Tomorrow's Business Today
The slow death of the stock market report
At their best, stock market reports were things of beauty. A home, not just for prices, but for jokes and stories and hints of inside information, all acquired by a skilled, experienced hack who knows the City inside out.
Those hacks tended to be expensive and not all business editors saw their value.
As costs got squeezed, the market report was shifted down the pecking order, quite often to the most junior person in the office, who was told to learn about shares for a few months before they moved on to a “proper” beat.
Since no one had done it like it can be done for so long, editors forgot, or perhaps had never seen, what they could be.
As market reports got downgraded, they became less relevant. Since we all know what the market did today, what’s the point of a piece repeating that in a paper tomorrow?
The Times has just decided to dramatically slim down its market report and do away with the idea of having a dedicated correspondent.
This isn’t that surprising, but it’s still a shame.
It is also a loss of intelligence going into newspapers and, less significantly, out of them via flaks to the corporate world.
It is one way fewer for hacks and flaks to interact in a mutual back-scratching way, one that built trust for the future.
(Or that allowed flaks to lie outrageously to fend off a true rumour for one more day. Don’t tell me this never happened.)
Doing the market report was a way to meet brokers and bankers, the people who oiled the wheels of trading every day, as well as PR people.
The brokers and the PRs might see the market report as a way to pump up clients.
And the clever hack would play ball, in return for actual interesting information about something else, something no one knew about.
The best market reports always had a slot for small cap companies. These were under reported then and are totally ignored now in ways that can hardly help growing companies attract investors.
The best market reporters in their day – I’m going for Gary Parkinson at The Times and Paul Murphy at The Guardian – more than just understood their topic.
They were mischievous about it. A half-informed reader might get more information, more entertainment, from the market report than from anything else.
Decent market reporters were also the early warning system for the wider business desks, bringing in leads that sector specialists could then chase and convert into stories.
The market was the most fun City beat to work bar none. Full of the personalities, the chancers, that made London fun as well as somewhere to make money.
That’s all gone, and both hack and flak land are poorer for it.
Bloomberg still does markets thoroughly, of course. But it is written for fellow market participants, not for the small investor.
They will have to get their market information elsewhere from now on.
Perhaps The Telegraph will spot what The Times has done, notice a gap, and decide to invest in proper market coverage.
I wouldn’t bet on it.
Please send candidates for press release of the day to: Simon.english@roxhillmedia.com
Press release of the day
A “people crisis” in UK business is threatening that growth the government is so keen on encouraging, warns this from Menzies.
Its Greatest Leap report finds that one in three business leaders claim it is a struggle to build a competent management team.

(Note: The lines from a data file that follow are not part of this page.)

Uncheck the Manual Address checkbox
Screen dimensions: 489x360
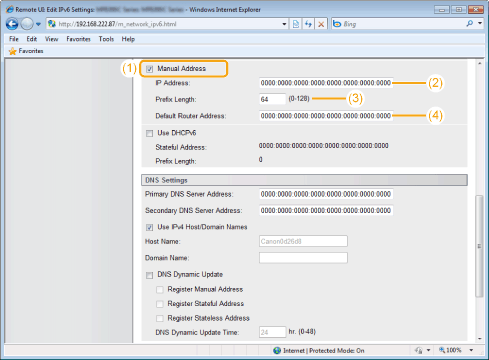pyautogui.click(x=149, y=69)
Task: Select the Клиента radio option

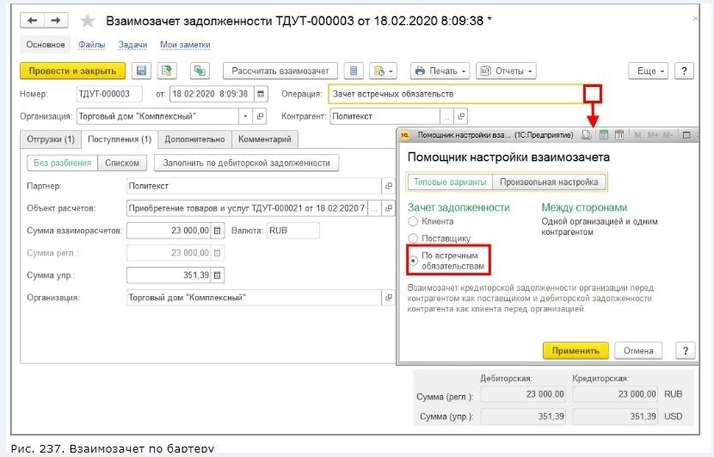Action: [413, 223]
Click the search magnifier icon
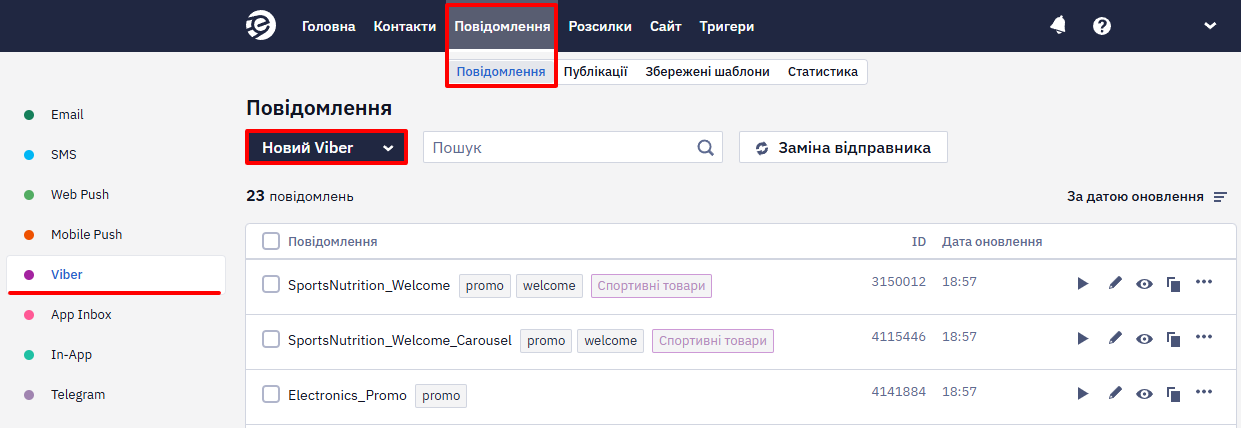Screen dimensions: 1241x428 pyautogui.click(x=706, y=148)
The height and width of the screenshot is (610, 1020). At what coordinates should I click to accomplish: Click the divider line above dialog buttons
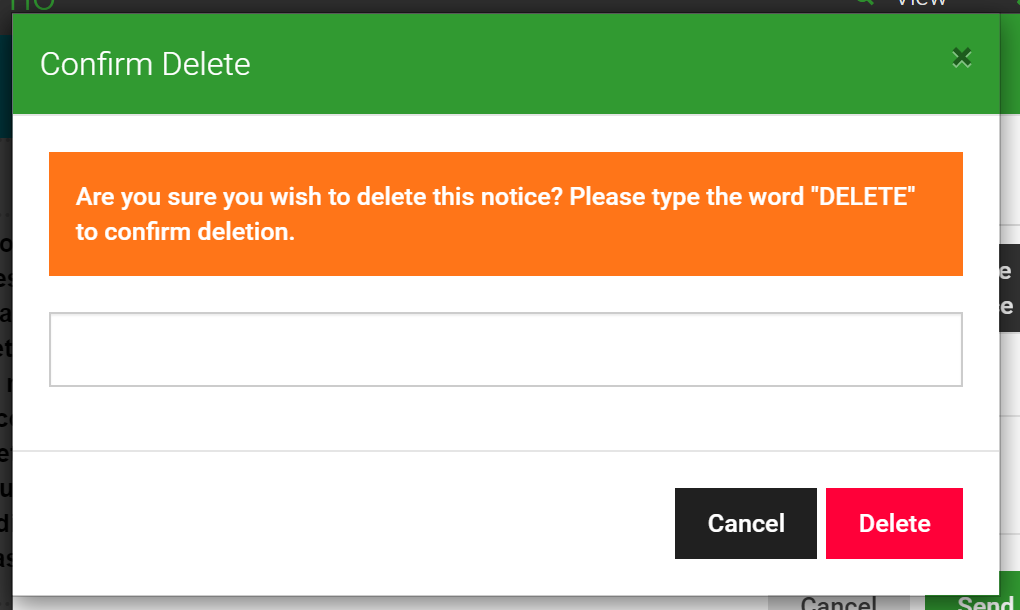point(505,451)
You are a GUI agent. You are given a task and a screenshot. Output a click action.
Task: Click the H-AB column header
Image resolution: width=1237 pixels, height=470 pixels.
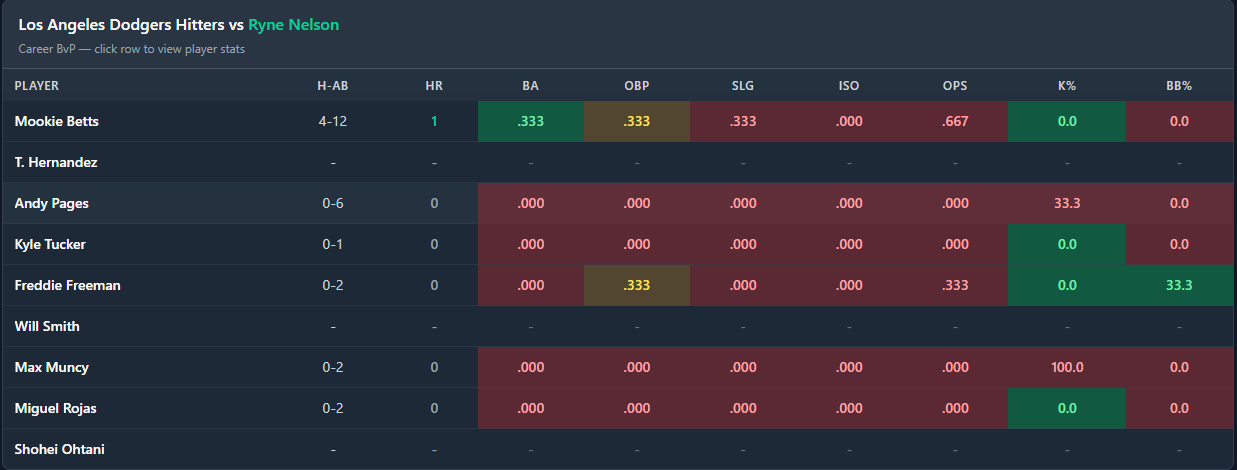[x=333, y=86]

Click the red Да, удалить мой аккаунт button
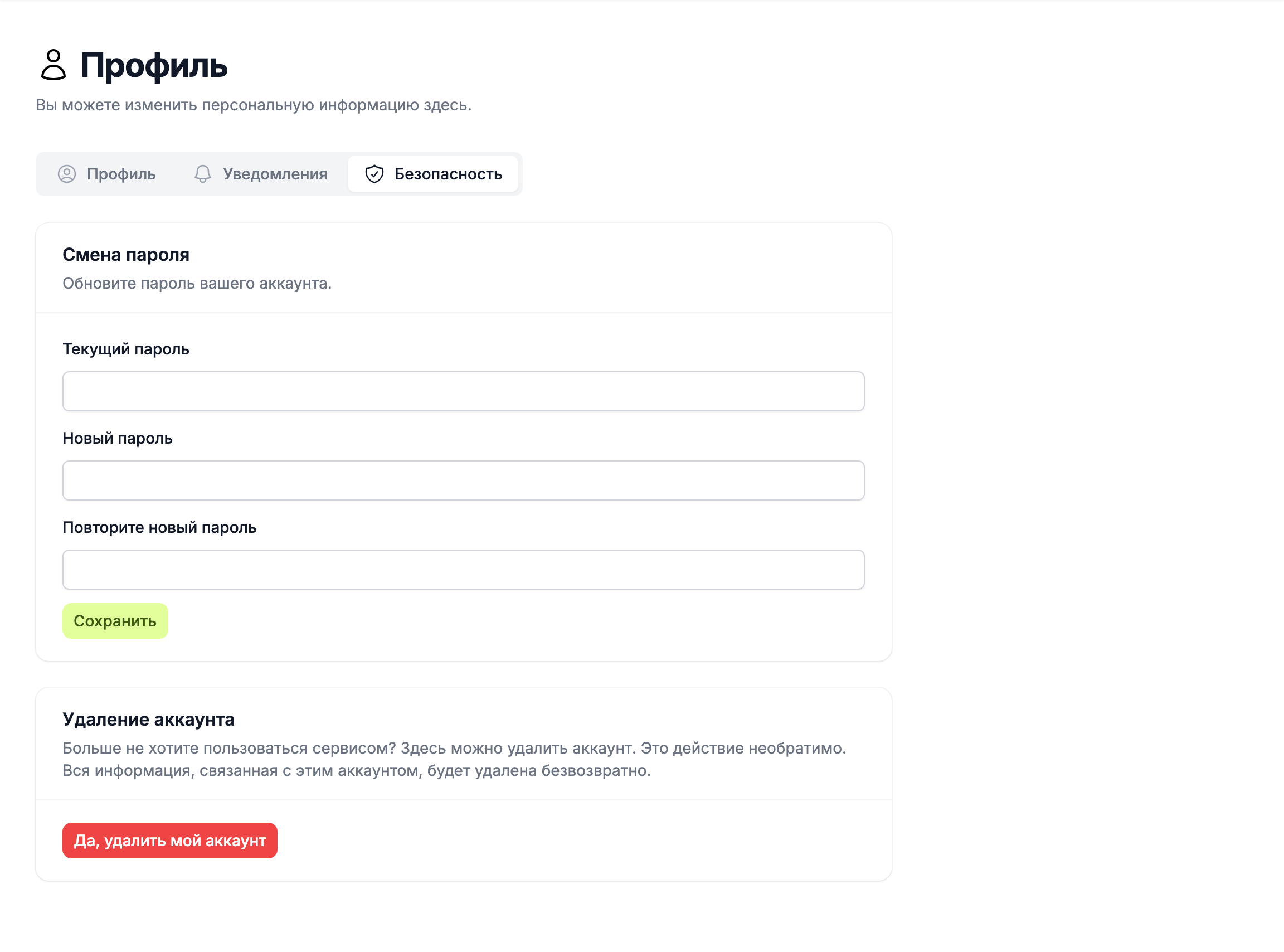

Ed Hussey, People Solutions Director at Menzies, says: “A failure to secure the right people, particularly at the senior level, creates a domino effect – leaders can’t focus on the bigger picture, and the business misses out on growth opportunities. And when firms struggle to scale, it impacts more than just their bottom line. It’s a major roadblock to achieving the kind of high-growth, innovation-driven economy the UK needs.”